During hemorrhage, a distinct subset of pigs was better able to tolerate ischemia than the rest. These pigs required less resuscitation, had evidence of better organ perfusion, and exhibited less of an increase in interleukin-6 (IL-6) after resuscitation. Compared with their less-tolerant counterparts, this group had a greater increase in CIT above baseline (analysis of variance, P < .05) with hemorrhage. ARG levels were similar and remained stable with hemorrhage, which indicated the similar availability of substrate for eNO synthesis but differences in the quantity produced in response to the blood volume loss.

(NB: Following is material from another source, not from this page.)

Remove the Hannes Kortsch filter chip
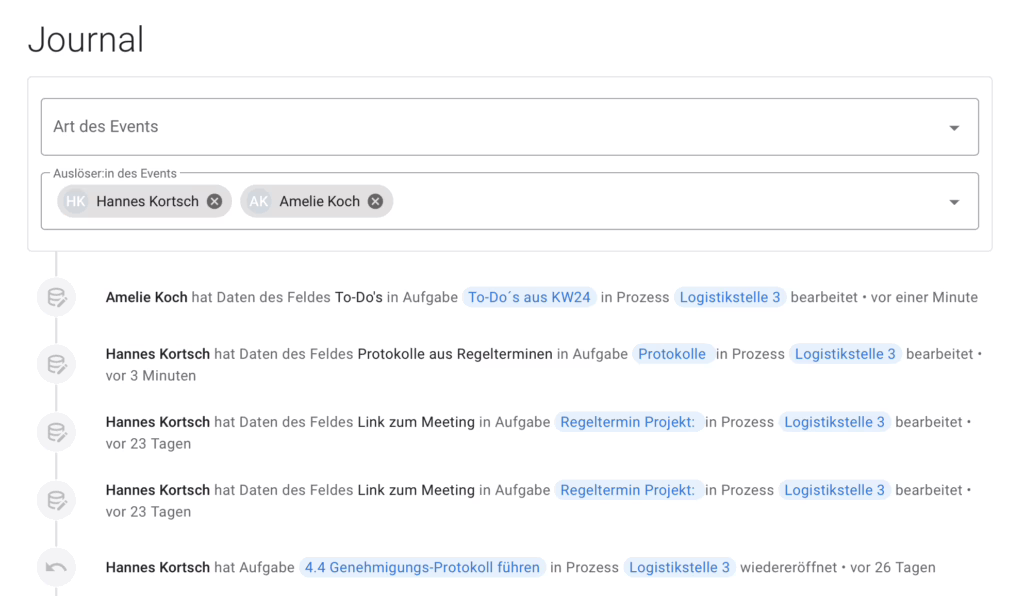This screenshot has height=596, width=1024. tap(214, 202)
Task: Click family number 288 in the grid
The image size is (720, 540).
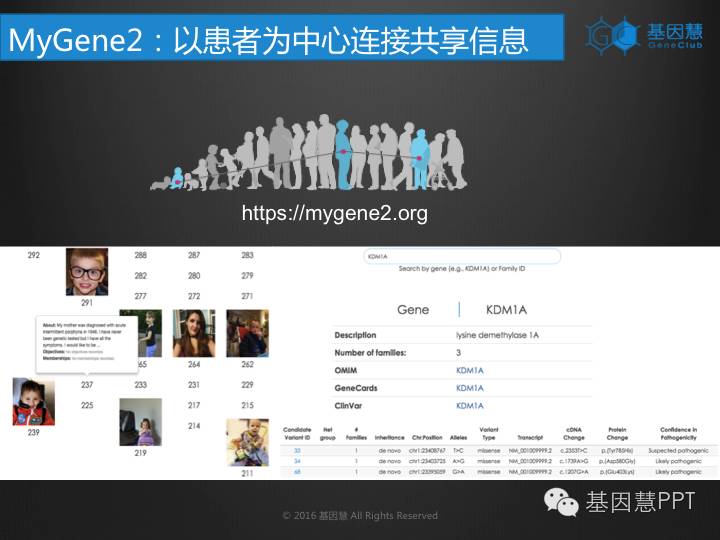Action: [141, 256]
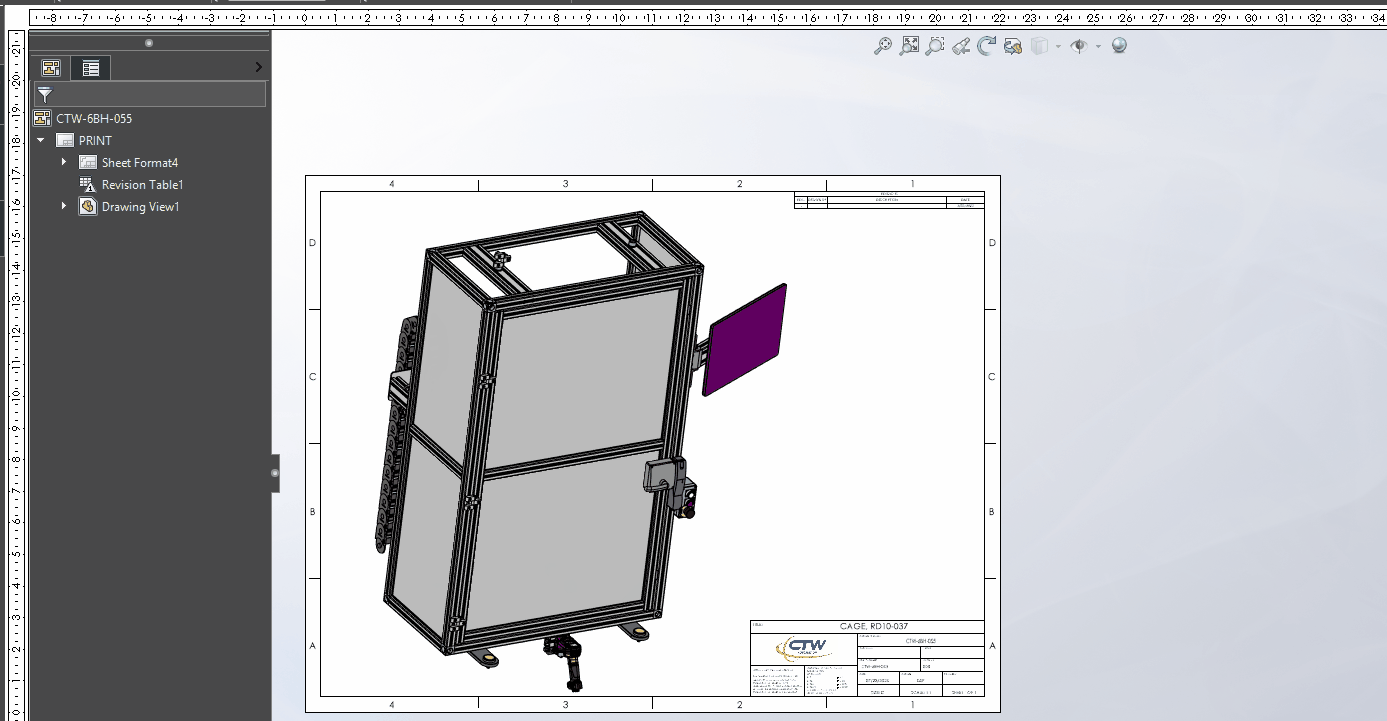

With crystalloid fluid resuscitation, ARG levels and ARG/ADMA decreased (analysis of variance, P < .05), whereas CIT remained increased in the group less able to tolerate hemorrhage. ARG/ADMA decreased proportional to greater oxygen debt during hemorrhage and greater IL-6 levels with fluid resuscitation.

CONCLUSIONS

Our results suggest that a sufficient decrease in MAP during hemorrhagic shock is associated with a subsequent increase in IL-6, persisting impairment of end organ perfusion, and evidence of ongoing eNO deficit and an increase in ADMA despite resuscitation. The ARG/ADMA ratio reflects both of these parameters and corresponds to the increase in IL-6 and persistent ischemia after resuscitation. We propose that the mechanism of IL-6 increase in trauma derives from eNO deficiency, and the ARG/ADMA ratio more accurately depicts the pathologic mechanism responsible for increased morbidity and mortality in trauma.